Exercise.
Reproduce exactly the lines from the one that holds "Where should I" through the last line of the entries, both ends included, but not the pictures.

The records.
══════════

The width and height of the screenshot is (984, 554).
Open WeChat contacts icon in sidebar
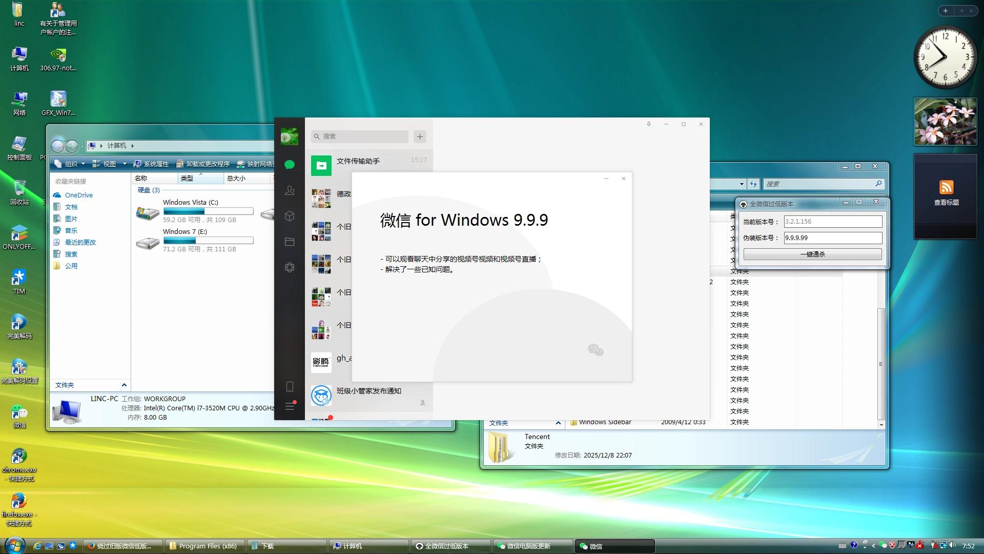[x=289, y=190]
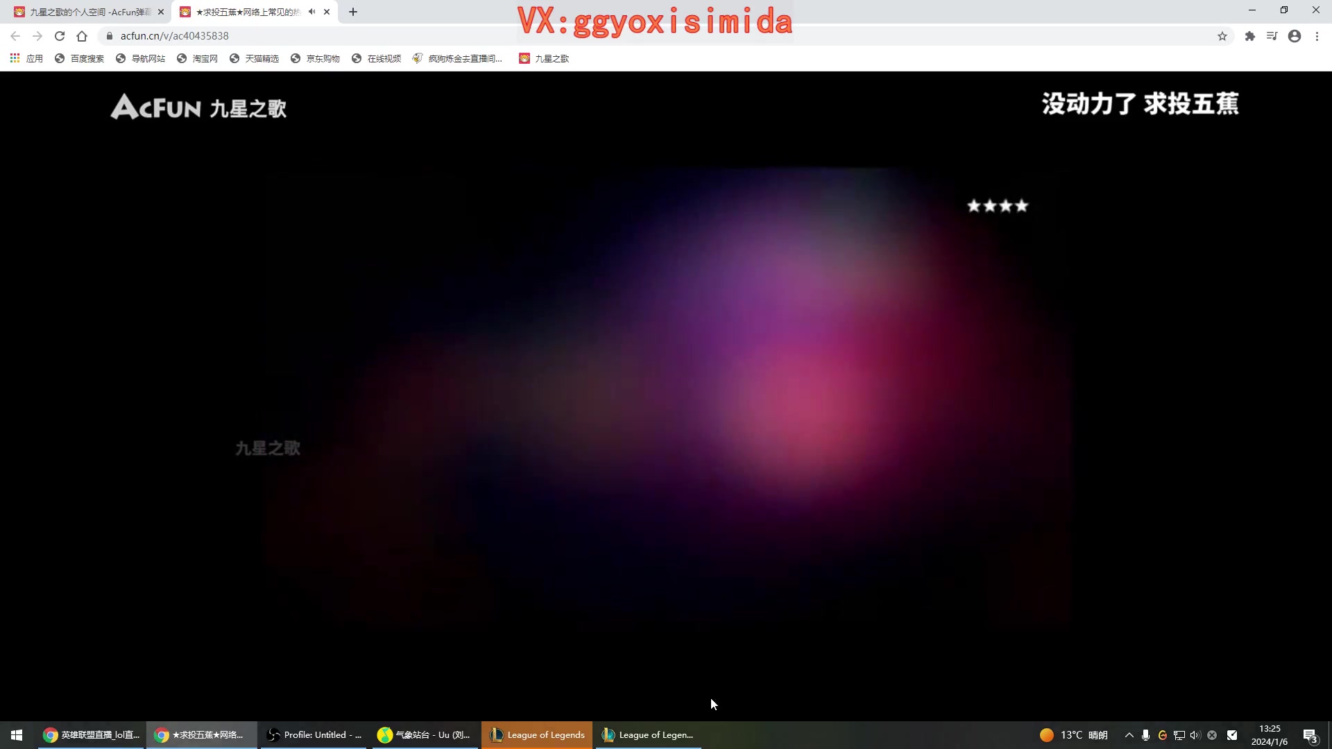Viewport: 1332px width, 749px height.
Task: Go to browser home page icon
Action: 82,36
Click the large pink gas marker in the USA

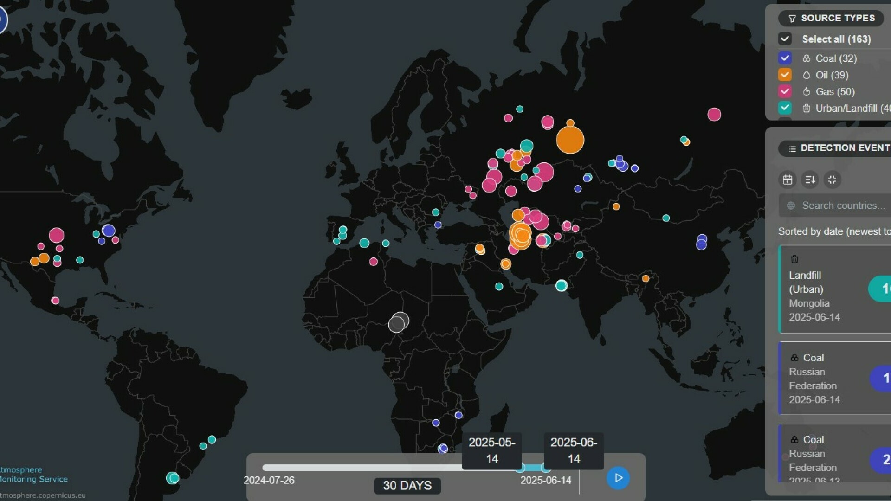[56, 235]
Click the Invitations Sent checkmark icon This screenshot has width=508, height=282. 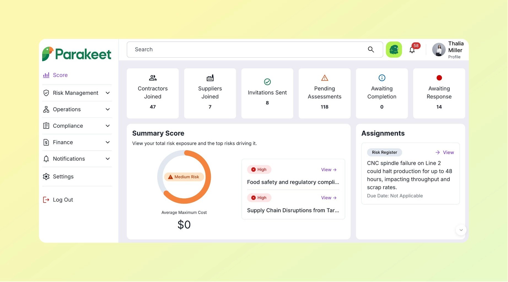click(267, 82)
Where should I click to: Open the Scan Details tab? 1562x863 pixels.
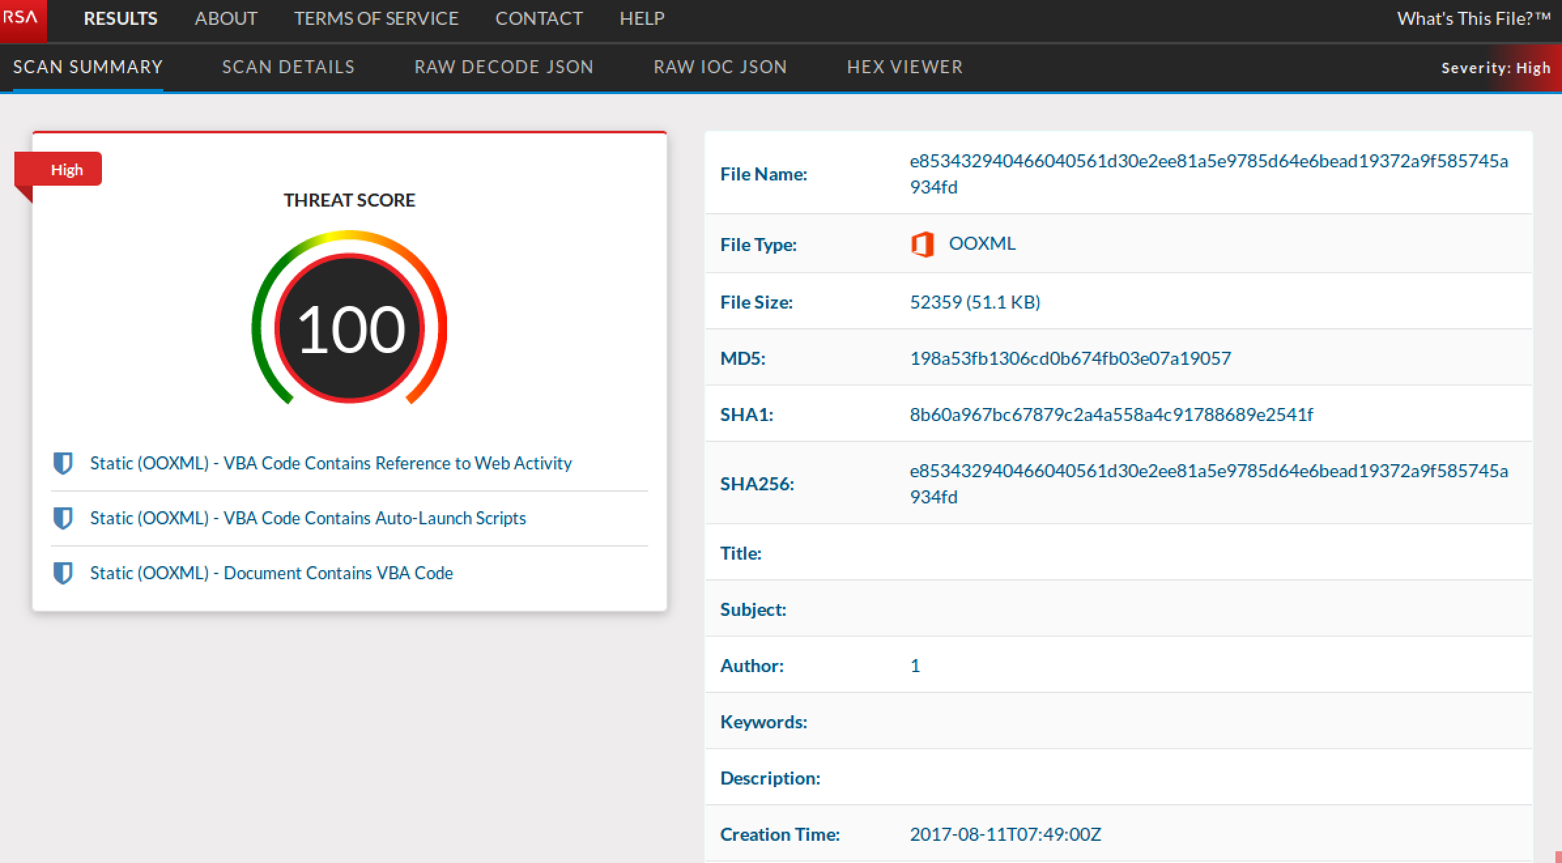point(288,67)
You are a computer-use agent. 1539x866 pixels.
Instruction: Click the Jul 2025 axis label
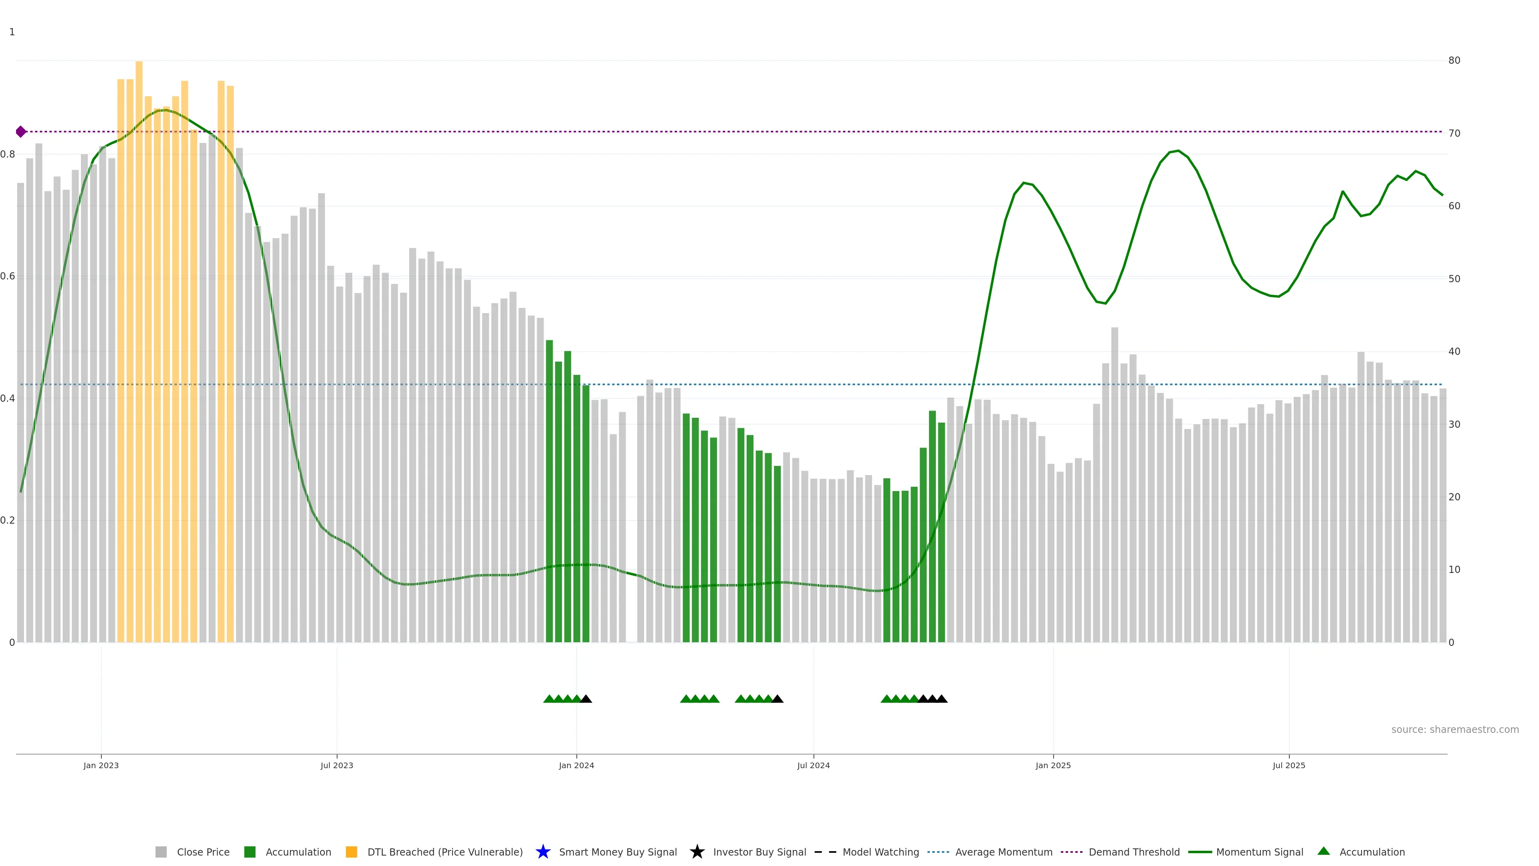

══════════

Problem solution.
Where should I click to: Open the Scan Details tab? 1562x863 pixels.
point(288,67)
You are a computer-use agent. 1539x866 pixels.
Instruction: Click the Jul 2025 axis label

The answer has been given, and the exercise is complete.